Os estudiosos apontam duas
características dessa disfunção humana: as influências culturais e a
insaciabilidade. A primeira não tem a ver exatamente com o velho princípio de
que ninguém nasce criminoso, inclusive porque há sérias dúvidas sobre isso
depois da constatação da sociopatia, uma psicopatologia que gera comportamentos
antissocias, os criminosos de nascença. Tem a ver com os estímulos recebidos do
meio circundante, da sociedade onde se vive, que pode gerar ou não o
comportamento criminoso (e também pode alimentar ou não sociopatias se
aceitamos o criminoso de nascença).
Corruptocracia
A outra característica é a falta
de limites, nunca estar satisfeito com o resultado dos crimes já realizados,
querer sempre mais, acumular riqueza ou poder simplesmente pelo prazer de ter.
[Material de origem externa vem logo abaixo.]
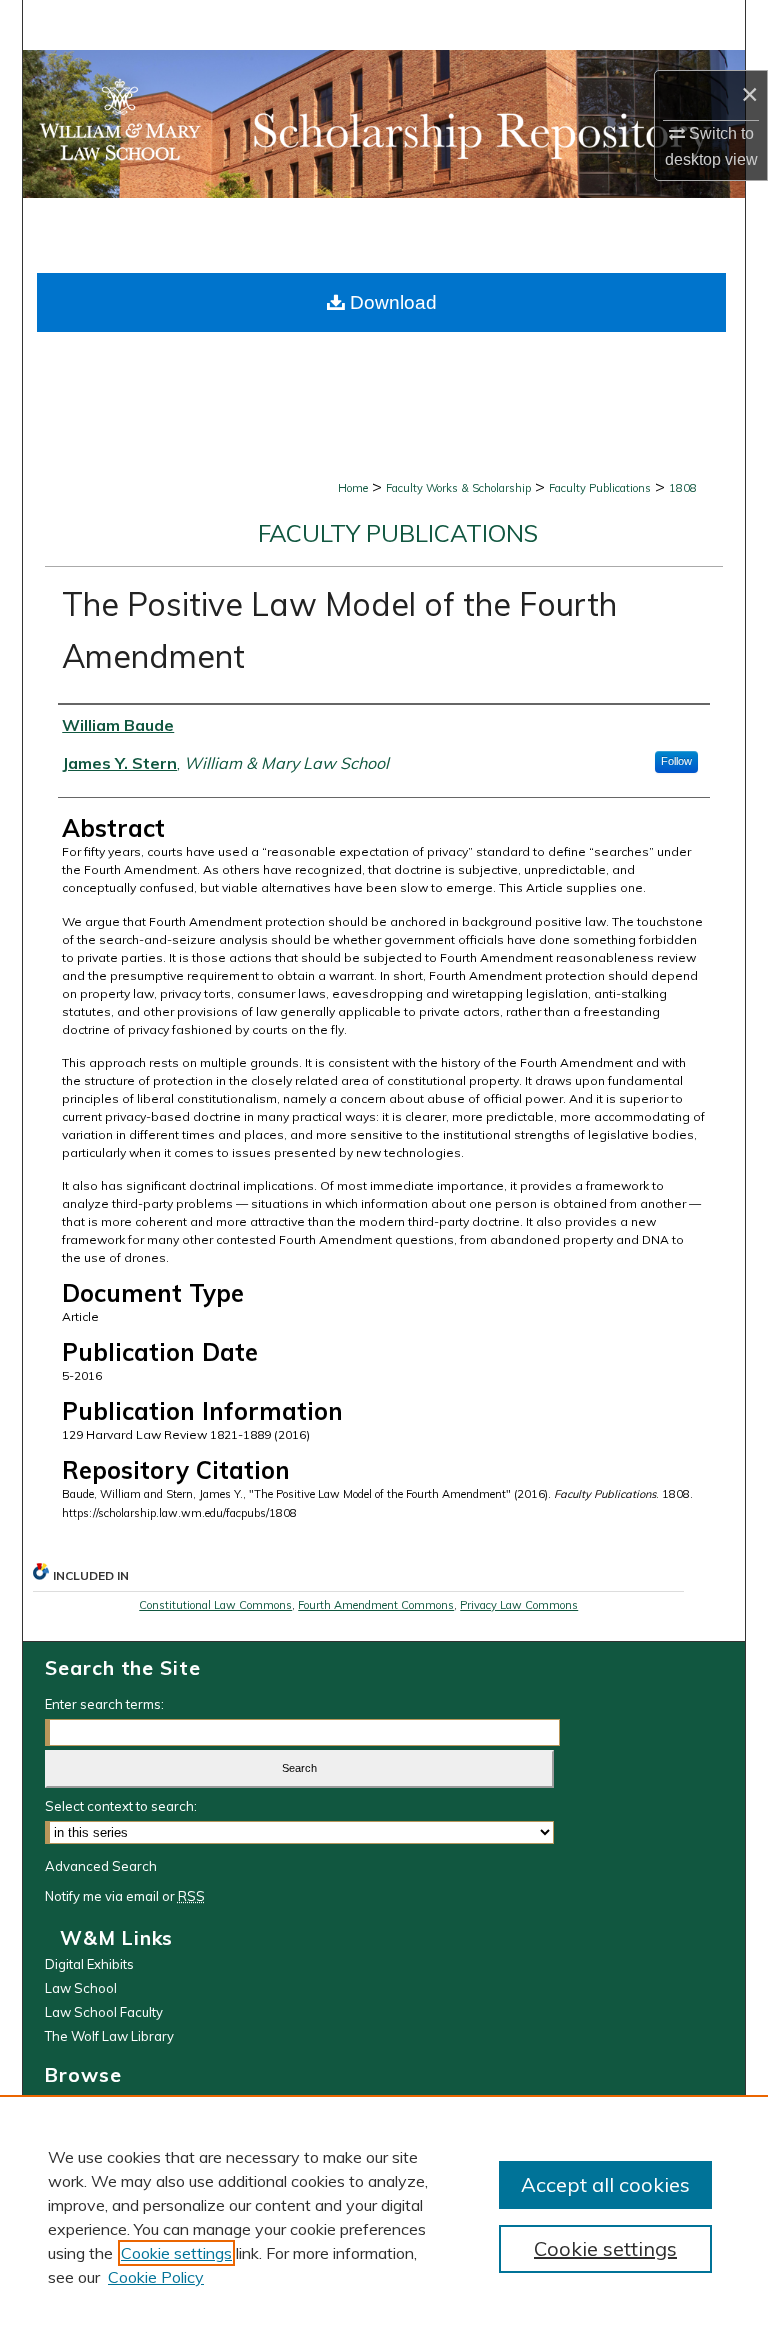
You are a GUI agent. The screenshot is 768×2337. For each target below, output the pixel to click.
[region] (384, 2216)
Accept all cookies (605, 2184)
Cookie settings (176, 2253)
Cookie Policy (156, 2277)
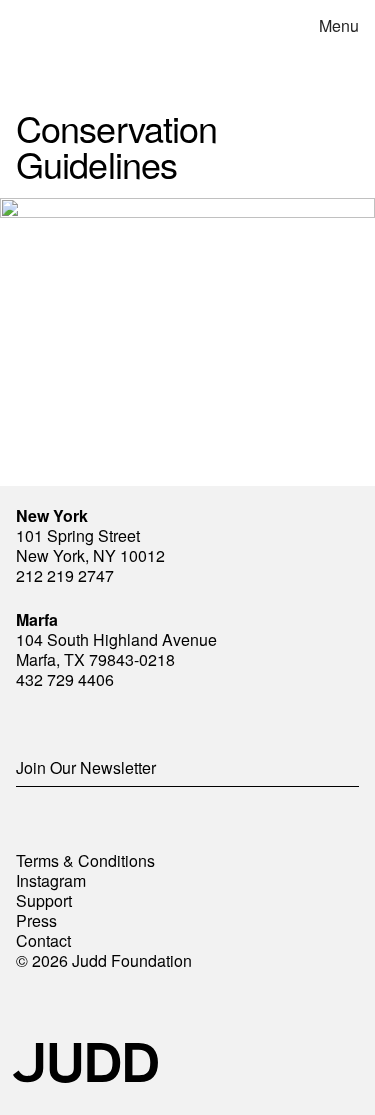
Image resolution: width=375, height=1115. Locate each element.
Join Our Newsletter (86, 767)
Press (36, 920)
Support (44, 900)
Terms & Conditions (85, 860)
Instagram (51, 880)
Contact (43, 940)
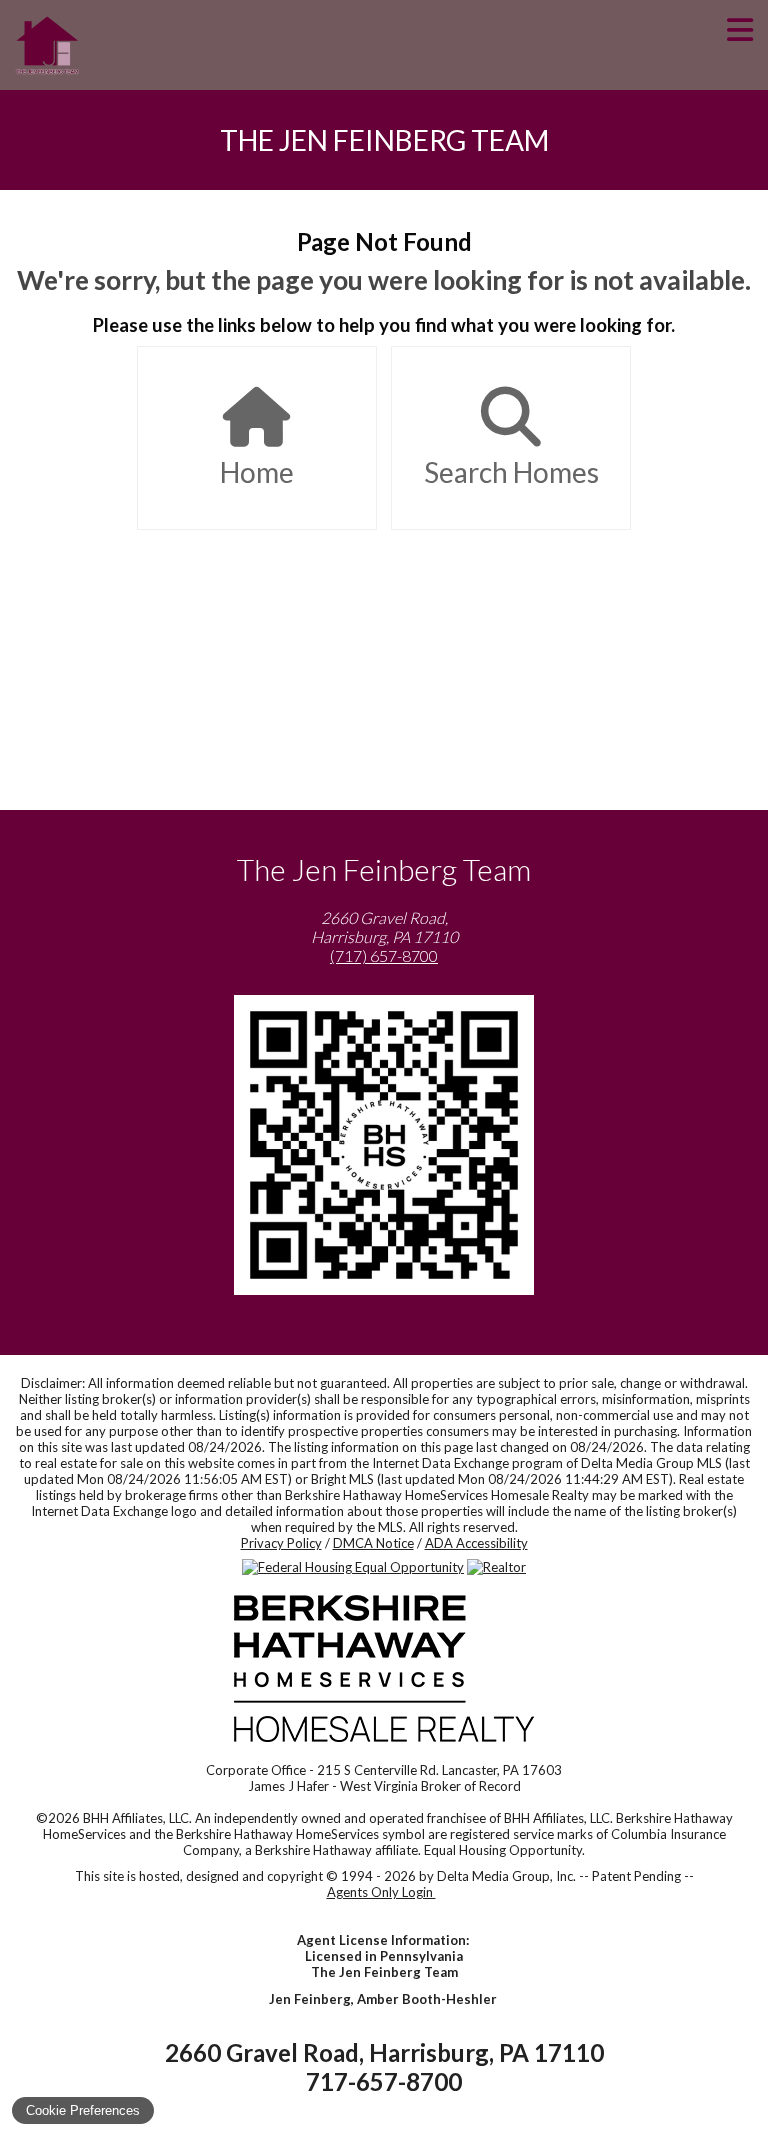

É uma escala onde o corrupto se torna irracional, incluindo nessa irracionalidade
a certeza da impunidade, o sentimento de que está acima do bem e do mal, ver-se
como um herói, em um patamar superior aos bocós e otários que formam o resto da
humanidade. A corrupção administrativa, nos órgãos públicos, é a modalidade
mais comum dos corruptos que objetivam acúmulo de poder e dinheiro,
principalmente se estiver associada à corrupção corporativa, ou seja, ao
mercado, aos empresários, à indústria e comércio.
A corrupção existe em toda parte,
em todos os países, e tem um papel importante na crise civilizatória que
estamos atravessando. Em alguns países essa prática chega a um ponto em que
interfere de maneira decisiva na gestão dos recursos nacionais, na política e
no comportamento cotidiano dos indivíduos, um clímax que exige respostas
urgentes da sociedade para evitar a corruptocracia, uma forma de governo que
causaria a implosão do estado e da convivência da sociedade. A Itália teve de
reagir a essa ameaça na década 1990 com a Operação Mãos Limpas, desfazendo um
esquema delituoso envolvendo bancos, empresas e a Máfia e resultando no
desaparecimento de vários partidos politicos e no fim do período conhecido como
Primeira República.
Vinte anos depois o Brasil também
se viu obrigado a fazer a sua operação de limpeza, esta que estamos vivenciando
no momento, iniciada em 2005 com o Mensalão (compra de votos de parlamentares)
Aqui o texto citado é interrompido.